By joining the wine club, you can receive eight bottles of their latest spring and fall vintages. You can choose a mixture of red and white wines or only red wines. The wine club also includes discounts and free wine tastings.
4. Carlson Creek
The Carlson family planted their first 7 acres of grapes in 2009. Their vineyards gradually grew to 280 acres near Wilcox, Arizona. The elevation of 4,200 feet offers warm days and cool nights similar to southern France and Argentina. As they grew, the family added more varietals and then a winery and tasting room. They often sell their grapes to 10 other wineries and craft 11 varietals themselves.
You can now taste their local wine in a tasting room along Marshall Way that feels like you’re in the middle of the vineyards. The long bar rests on wine barrels on a wooden plank floor. A pewter ceiling reflects light onto sofas and high tables, perfect for chatting wine with friends.
You can choose the five-sample tasting for $12 or choose a full glass of your favorite. For an additional fee, you can even take home your glass as a souvenir. A wonderful $15 cheese platter with artisan cheese, meat, olives and nuts helps keep your palate fresh.
Carlson Creek also hosts wine tasting classes and wine pairing events. You can join the Wine Society and receive 12 bottles of a blend of red, white and rosé wines or your choice of varietals. You can also enjoy free tastings and a discount on other purchases.

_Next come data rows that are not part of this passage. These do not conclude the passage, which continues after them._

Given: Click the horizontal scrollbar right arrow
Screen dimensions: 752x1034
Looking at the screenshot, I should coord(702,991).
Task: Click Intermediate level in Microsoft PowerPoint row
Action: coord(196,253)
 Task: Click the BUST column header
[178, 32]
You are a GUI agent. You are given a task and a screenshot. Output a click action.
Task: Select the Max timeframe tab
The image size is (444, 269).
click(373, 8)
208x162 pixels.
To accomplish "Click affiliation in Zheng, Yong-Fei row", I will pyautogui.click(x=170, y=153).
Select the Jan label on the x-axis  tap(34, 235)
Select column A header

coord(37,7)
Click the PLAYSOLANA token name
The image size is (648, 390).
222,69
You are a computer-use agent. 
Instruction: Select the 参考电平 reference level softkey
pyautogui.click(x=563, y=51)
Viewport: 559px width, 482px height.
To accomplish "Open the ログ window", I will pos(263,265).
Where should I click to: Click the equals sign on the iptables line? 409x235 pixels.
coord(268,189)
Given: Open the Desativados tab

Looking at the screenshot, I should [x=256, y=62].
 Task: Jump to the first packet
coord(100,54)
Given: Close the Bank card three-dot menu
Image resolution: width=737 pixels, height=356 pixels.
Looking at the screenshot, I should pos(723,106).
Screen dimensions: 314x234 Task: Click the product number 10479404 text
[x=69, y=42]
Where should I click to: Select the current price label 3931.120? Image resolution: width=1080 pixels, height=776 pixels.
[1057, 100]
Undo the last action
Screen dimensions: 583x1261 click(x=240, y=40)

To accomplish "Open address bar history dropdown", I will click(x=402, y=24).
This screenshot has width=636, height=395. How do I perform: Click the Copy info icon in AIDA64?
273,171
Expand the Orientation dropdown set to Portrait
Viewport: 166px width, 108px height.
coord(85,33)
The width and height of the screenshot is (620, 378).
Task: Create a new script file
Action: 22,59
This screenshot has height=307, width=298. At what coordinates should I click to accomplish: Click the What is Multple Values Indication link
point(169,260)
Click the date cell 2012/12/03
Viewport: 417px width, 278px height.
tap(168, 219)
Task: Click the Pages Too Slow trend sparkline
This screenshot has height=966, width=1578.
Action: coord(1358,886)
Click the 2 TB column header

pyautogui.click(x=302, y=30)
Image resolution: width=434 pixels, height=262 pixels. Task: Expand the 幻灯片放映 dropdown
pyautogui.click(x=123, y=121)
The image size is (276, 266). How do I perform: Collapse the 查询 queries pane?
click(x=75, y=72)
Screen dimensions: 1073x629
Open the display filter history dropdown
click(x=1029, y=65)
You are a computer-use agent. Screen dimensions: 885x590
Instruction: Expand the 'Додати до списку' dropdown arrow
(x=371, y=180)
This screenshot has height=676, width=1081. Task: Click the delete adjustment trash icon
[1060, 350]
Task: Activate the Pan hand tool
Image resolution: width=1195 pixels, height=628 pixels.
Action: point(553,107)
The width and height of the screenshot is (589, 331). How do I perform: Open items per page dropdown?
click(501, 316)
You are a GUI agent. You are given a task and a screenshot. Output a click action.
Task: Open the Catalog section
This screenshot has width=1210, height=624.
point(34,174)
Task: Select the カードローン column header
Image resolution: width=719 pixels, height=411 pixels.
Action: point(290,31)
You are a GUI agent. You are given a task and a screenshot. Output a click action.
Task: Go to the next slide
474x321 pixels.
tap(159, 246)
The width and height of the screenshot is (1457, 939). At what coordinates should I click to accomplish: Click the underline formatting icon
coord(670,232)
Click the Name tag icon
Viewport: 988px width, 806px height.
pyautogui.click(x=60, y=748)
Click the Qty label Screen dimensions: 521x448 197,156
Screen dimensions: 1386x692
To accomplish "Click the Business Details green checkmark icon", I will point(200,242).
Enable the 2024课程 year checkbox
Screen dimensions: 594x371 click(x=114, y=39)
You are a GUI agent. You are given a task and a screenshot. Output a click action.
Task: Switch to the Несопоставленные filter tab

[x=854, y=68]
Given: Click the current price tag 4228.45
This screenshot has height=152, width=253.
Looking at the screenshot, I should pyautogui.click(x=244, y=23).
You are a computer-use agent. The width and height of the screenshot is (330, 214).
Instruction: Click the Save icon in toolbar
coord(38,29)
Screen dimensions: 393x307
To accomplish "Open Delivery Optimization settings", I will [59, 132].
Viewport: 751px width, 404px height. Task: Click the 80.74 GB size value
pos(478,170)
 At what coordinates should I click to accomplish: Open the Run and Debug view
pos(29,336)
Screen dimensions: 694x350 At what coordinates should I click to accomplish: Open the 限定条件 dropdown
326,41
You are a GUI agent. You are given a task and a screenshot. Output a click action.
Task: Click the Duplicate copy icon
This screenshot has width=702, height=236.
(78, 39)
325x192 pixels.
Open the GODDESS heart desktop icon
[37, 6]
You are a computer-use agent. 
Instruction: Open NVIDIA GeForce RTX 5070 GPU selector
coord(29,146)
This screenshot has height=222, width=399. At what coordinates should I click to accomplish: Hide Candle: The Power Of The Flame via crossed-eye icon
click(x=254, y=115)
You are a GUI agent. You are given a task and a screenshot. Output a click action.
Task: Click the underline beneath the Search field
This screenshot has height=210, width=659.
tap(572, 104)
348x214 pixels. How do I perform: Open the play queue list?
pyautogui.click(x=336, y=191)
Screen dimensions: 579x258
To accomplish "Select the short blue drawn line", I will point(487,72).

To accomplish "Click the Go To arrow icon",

Pro tip: The space is a converted art gallery and you can always find beautiful artwork for sale on the walls.
5. LDV Vineyard
When LDV owners Curt Dunham and Peggy Fiandaca decided to start a winery, they found the perfect conditions in the southeast corner of Arizona near the Chiricahua Mountains. Their desired conditions included a mountainous environment, crystal clear water, good drainage, volcanic soil, and land that had never experienced commercial agriculture. This transformed them from ardent wine collectors into enthusiastic winemakers.
The LDV Tasting Room is just a few feet from the South Bridge on Scottsdale’s waterfront. The large patio is surrounded by a fence made of whole barrels and barrel staves – perfect for a chilly day or warm evening. Three different wine flights are offered for $15 each and they include three varietals, which change periodically. A full glass or bottle is also available for sale.
LDV offers the Sky Islander Wine Club which offers three tiers of benefits along with special events listed on their website. Check out their short blog posts, including a short video, with monthly wine tips, including what wine to pair with Girl Scout cookies and how to prepare for a party.
6. Salvatore Vineyards
Named after the grandfather of their winemaker Jason Domanico, Salvatore Vineyards focuses on meticulously crafted wines in small batches. The Domanico family originated from Sicily and Calabria, Italy. The logo on the wine bottles combines elements of the crests of these two areas. Passion Cellars, the winery, was created to capitalize on the expansion of winemaking in Arizona. The vineyard focuses on fruity white wines and complex red wines. They are setting aside their best grapes to age longer for a reserve run under the Salvatore label.
You can find the Tasting Room across from the Bronze Horse Fountain near the Scottsdale waterfront. A long bar allows you to contemplate the rows of wine bottles while chatting with your server. There are also a handful of small tables under the beautiful, colorful art that adorns the walls. Various flavors of oil and vinegar are also on sale.
A visit to Scottsdale is the perfect time to sample Arizona’s growing wine scene. The Old Town Tasting Rooms provide a wonderful experience where you can begin your learning about the wonderful varietals of Arizona. You’ll probably be tempted to join one of the wine clubs to bring these flavors to friends back home.